Data records:
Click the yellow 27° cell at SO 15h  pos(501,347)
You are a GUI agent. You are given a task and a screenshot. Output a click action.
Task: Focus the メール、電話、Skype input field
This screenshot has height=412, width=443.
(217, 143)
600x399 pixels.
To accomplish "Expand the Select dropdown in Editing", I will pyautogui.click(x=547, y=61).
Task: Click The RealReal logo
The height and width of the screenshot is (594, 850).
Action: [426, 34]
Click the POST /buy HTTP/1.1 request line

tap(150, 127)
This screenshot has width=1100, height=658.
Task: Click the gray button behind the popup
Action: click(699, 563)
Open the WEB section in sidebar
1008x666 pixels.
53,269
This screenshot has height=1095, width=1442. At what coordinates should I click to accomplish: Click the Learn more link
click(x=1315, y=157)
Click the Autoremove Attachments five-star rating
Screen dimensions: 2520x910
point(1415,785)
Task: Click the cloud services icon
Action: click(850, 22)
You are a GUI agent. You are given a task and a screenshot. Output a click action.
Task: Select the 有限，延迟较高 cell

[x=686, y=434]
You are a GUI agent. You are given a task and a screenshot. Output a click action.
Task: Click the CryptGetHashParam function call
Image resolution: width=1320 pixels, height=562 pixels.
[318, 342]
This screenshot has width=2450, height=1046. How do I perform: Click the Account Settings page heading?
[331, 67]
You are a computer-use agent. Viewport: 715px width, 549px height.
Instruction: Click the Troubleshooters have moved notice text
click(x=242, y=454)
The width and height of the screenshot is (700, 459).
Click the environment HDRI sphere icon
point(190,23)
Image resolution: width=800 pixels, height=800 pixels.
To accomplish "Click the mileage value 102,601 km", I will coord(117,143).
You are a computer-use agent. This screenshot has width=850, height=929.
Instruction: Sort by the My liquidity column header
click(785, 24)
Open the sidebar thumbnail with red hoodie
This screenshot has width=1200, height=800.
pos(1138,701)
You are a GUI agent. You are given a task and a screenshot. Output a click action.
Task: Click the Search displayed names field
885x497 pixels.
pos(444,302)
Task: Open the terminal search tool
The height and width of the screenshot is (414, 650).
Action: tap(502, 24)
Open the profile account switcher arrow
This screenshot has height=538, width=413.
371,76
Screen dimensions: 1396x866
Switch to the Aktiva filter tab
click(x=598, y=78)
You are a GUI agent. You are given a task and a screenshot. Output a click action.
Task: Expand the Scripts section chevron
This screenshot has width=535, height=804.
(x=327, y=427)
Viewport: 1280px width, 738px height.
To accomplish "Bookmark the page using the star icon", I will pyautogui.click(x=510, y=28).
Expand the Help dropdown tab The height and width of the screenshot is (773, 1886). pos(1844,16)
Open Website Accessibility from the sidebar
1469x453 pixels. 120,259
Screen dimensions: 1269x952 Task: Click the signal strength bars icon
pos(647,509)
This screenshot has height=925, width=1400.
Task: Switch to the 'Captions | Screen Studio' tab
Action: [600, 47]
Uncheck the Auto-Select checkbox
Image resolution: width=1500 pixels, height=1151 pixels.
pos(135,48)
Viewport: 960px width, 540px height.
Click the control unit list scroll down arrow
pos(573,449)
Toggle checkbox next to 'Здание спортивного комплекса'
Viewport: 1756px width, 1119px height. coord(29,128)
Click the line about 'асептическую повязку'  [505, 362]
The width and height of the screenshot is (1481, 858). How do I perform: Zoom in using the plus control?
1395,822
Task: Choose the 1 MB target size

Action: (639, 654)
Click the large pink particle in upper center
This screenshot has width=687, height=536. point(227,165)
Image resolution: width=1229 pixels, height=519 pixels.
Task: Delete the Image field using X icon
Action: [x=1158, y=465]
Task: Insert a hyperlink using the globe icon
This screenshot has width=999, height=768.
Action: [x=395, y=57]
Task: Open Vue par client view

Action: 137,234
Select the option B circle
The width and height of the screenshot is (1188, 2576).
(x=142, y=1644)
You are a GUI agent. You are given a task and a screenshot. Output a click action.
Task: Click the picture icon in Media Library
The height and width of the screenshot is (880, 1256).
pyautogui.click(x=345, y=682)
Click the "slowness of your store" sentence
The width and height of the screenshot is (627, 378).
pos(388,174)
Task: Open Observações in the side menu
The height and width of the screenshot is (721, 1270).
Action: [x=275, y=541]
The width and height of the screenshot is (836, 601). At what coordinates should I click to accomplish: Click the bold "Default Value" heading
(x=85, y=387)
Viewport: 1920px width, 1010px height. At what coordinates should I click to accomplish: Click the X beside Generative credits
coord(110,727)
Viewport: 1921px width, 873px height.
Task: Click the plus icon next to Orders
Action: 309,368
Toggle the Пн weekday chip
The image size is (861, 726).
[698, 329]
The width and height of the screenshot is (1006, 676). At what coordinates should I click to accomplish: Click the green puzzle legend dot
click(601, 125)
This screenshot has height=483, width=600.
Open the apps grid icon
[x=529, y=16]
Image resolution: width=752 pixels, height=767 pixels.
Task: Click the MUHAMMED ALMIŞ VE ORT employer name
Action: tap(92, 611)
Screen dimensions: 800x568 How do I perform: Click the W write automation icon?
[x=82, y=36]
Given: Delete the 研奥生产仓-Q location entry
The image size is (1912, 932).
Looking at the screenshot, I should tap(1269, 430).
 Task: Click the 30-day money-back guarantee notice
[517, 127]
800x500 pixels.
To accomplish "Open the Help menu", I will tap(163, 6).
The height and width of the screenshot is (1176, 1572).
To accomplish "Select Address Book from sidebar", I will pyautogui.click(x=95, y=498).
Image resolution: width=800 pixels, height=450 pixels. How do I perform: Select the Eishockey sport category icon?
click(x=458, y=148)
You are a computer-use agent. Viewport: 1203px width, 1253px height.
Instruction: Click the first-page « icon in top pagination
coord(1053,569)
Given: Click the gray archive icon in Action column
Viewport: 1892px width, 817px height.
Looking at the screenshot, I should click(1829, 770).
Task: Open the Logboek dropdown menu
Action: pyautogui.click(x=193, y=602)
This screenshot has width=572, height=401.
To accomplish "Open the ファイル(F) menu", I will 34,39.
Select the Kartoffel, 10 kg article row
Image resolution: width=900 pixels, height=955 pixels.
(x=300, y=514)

** Work order **
For the entries, state the number of lines that include the string "computer". Add no other words.

** Answer to the exercise **
3